Plants & Animals

A Unique Ecosystem

A Unique Ecosystem

In 1999, on an exploratory hike, amateur naturalist David Hurt discovered a stand of flowering dogwoods (Cornus florida)--a rare and remarkable find, as the flowering dogwood is common to the Pineywoods and post oak belts of East Texas, but is generally absent from shallow clay soils of limestone regions to the West. This was the first of many rare flora and fauna discoveries in the Canyon.

White trout-lily, also called white dog-tooth violet (Erythronium albidum), is a showy spring-blooming forest wildflower that ranges from South Dakota, Ontario and New York south to Georgia and Texas. The population at Dogwood Canyon may be among the largest in this southwestern limit of its range.

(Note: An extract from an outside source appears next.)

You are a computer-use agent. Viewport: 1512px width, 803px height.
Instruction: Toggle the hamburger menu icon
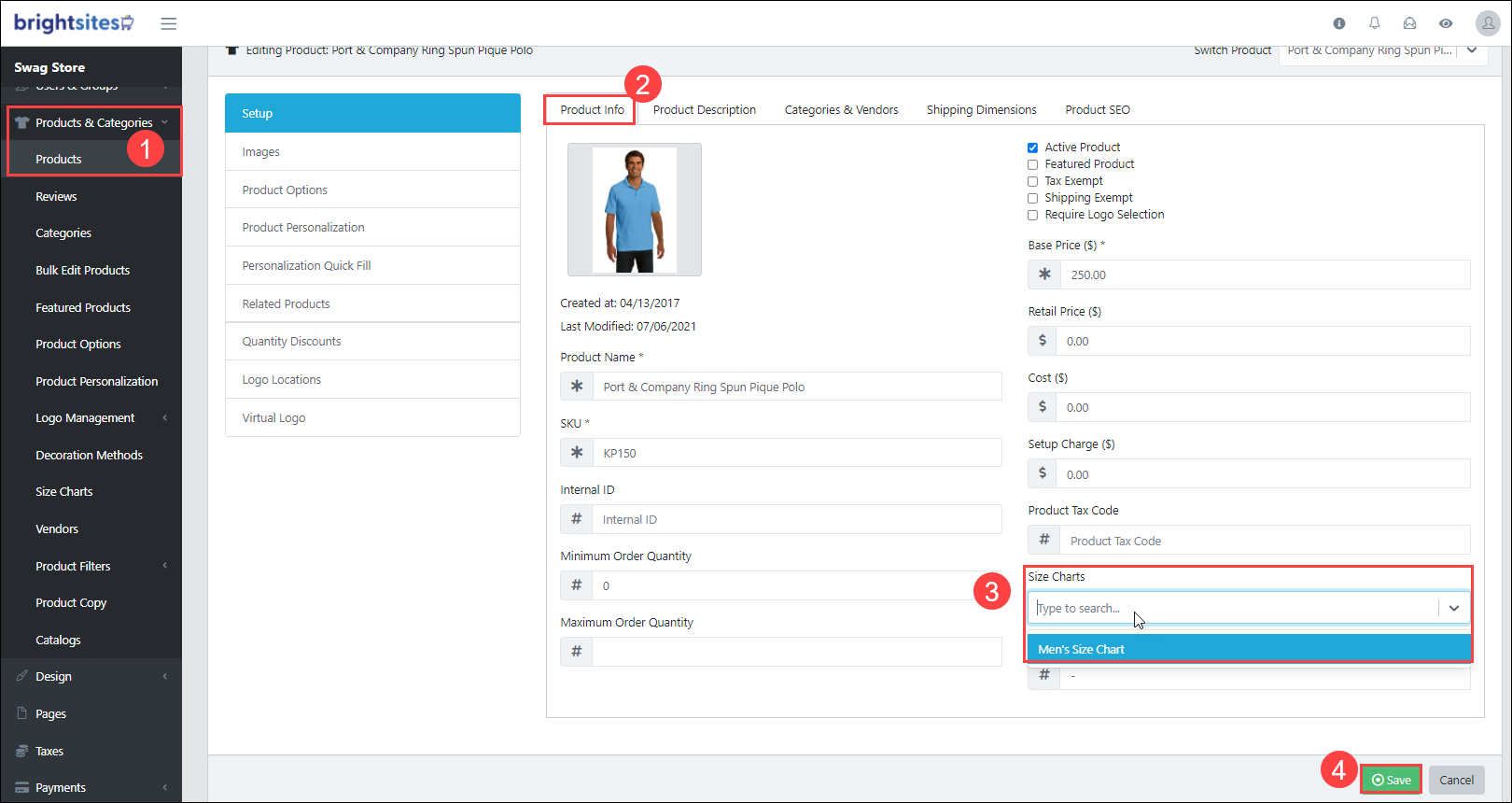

Dogwood Canyon also provides the right habitat to support three species of Hexalectris orchids, which are native to the escarpment habitat. Students and faculty from the University of Dallas are studying the ecology and abundance of these unusual flowers. The rare orchids bloom through the summer, and are among only a few hundred in the county. These orchids rely on a relationship with fungi for their nutrition, and grow only in areas with the specific soil types such as those found in the canyon.

Only the oldest Ashe junipers, with their loose, peeling bark, suit the Golden-cheeked Warbler as the right place to build their nests. The ancient junipers in the canyon provide protection and freedom from disturbance that these endangered birds need to rebuild their fragile population. Since the Spanish oak, shin oak and Texas ash are also found here, providing a favorite warbler food (soft-bodied caterpillars), Dogwood Canyon is the perfect habitat for this endangered songbird.

Geology

Dogwood Canyon is a true canyon, located in a particularly hilly part of Dallas County and featuring a 300-foot rise from canyon floor to hilltop. While most of Dallas County lies in the Blackland Prairie, which covered over twelve million acres of Texas from the Red River to San Antonio, Dogwood Canyon is located in an area referred to as the White Rock Escarpment or White Rock Cuesta. The soils and rocks of Dallas County were deposited here when this area was still part of the Great Interior Seaway stretching from the Arctic Circle to the Gulf of Mexico. As the seas departed, they left multiple layers of sediment and rock. Over time, geologic forces tilted the land, exposing these different layers of rock.

You can see the White Rock Escarpment clearly when you travel east toward Dallas along I-20 from Dogwood Canyon. There, the flatter terrain of the Eagle Ford Shale disappears as the white rock of the Austin Chalk deposits appears above ground. Austin Chalk covers approximately one third to one half of Dallas County and is comprised of microscopic skeletons of microorganisms called Coccoliths. The exposure of this geologic formation results in an escarpment that rises 200 feet from the creek bottoms near Joe Pool Lake to an elevation of as much as 820 feet in Cedar Hill. At one time, these hills were covered with grasses, but over time, as fires decreased, the area reached a climax plant community dominated by oaks and Ashe junipers.